Home » Data Protection » Network Security

The Rise of Anti-Forensics

New, easy to use antiforensic tools make all data suspect, threatening to render computer investigations cost-prohibitive and legally irrelevant

By now, it should be clear why Henry of Secure Computing has been giving a presentation called “Anti-Forensics: Considering a Career in Computer Forensics? Don’t Quit Your Day Job.” The state of forensics certainly sounds hopeless, and Henry himself says, “The forensics community, there’s not a hell of a lot they can do.”

But in fact there’s some hope. Carrier says, “Yes, it makes things a lot harder, but I don’t think it’s the end of the world by any means.” What can start to turn the tables on the bad guys, say these experts and others, is if investigators embrace a necessary shift in thinking. They must end the cat-and-mouse game of hack-defend-hack-defend. Defeating antiforensics with forensics is impossible. Investigations, instead, must downplay the role of technology and broaden their focus on physical investigation processes and techniques: intelligence, human interviews and interrogations, physical investigations of suspects’ premises, tapping phones, getting friends of suspects to roll over on them, planting keyloggers on suspects’ computers. There are any number of ways to infiltrate the criminal world and gather evidence. In fact, one of the reasons for the success of antiforensics has been the limited and unimaginative approach computer forensic professionals take to gathering evidence. They rely on the technology, on the hard disk image and the data dump. But when evidence is gathered in such predictable, automated ways, it’s easy for a criminal to defeat that.

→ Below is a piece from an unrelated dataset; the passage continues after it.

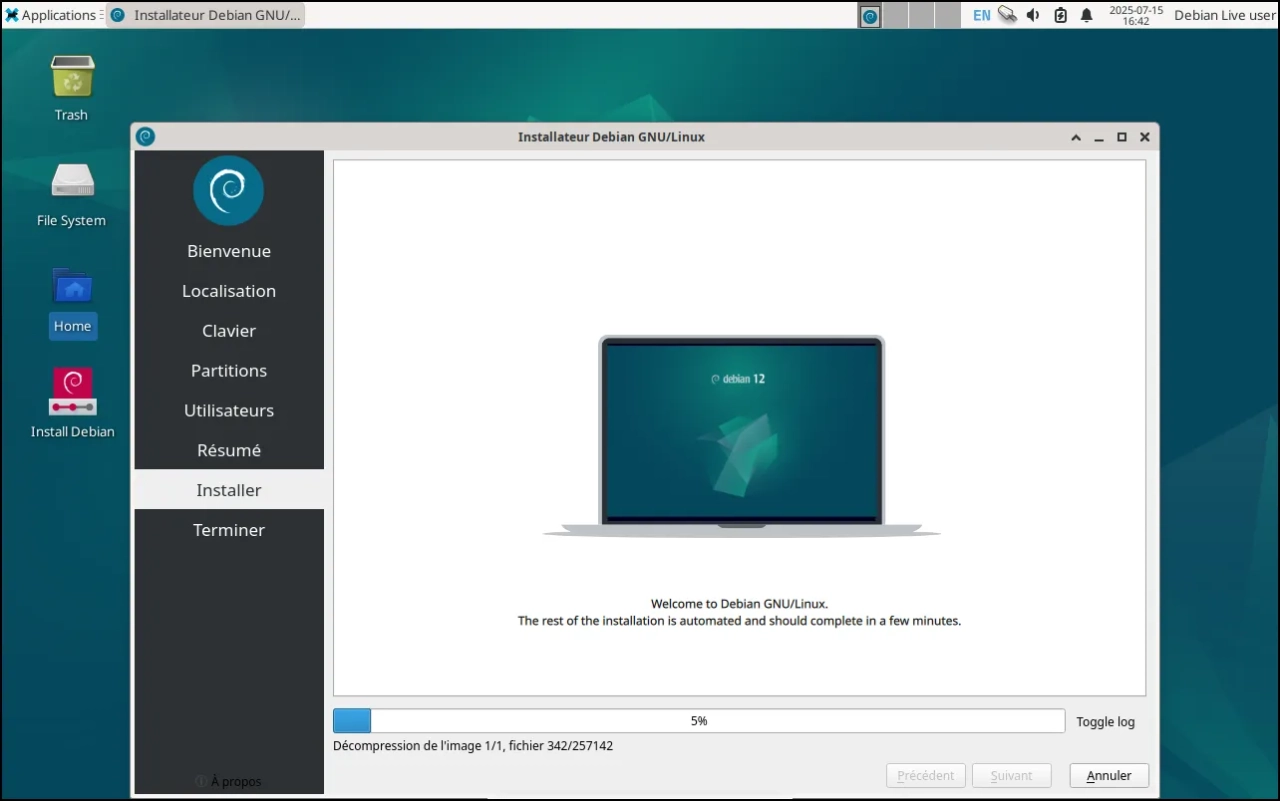
Task: Click the network connection tray icon
Action: coord(1007,15)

“I go back to my background as a homicide detective,” says the investigator in the aquarium case. “In a murder investigation, there is no second place. You have to win. So you come at it from every angle possible. You think of every way to get to where you want to go. Maybe we can’t find the source on the network with a scanning tool. So you hit the street. Find a boss. His boss. His boss. You find the guy selling data on the black market. The guy marketing it on [Internet Relay Chat]. You talk to them. They’re using stego? Maybe we drop some stego on them. The techniques used in physical investigations are becoming increasingly important.”

Indeed, if one looks back on some of the major computer crimes in which suspects were caught, one will notice that rarely was it the digital evidence that led to their capture. In the case of Jeffrey Goodin of California, the first ever under the Can-Spam Act, it was a recorded phone call with a friend who had flipped on the suspect that led to the conviction. In the case of the Russian botnet operators who had extorted millions from gaming sites, it was an undercover operation in which a “white hat” hacker befriended the criminals. In the United Kingdom, says Grugq, the police are using social modeling to try to penetrate antiforensics used on mobile phones for drug dealing. “The police’s goal is to get a confession,” he says. “They don’t care if they have compelling evidence off the disk.” In the TJX case, the only arrests made to date are based on purchases of exorbitant gift cards at the company’s retail stores, caught on tape.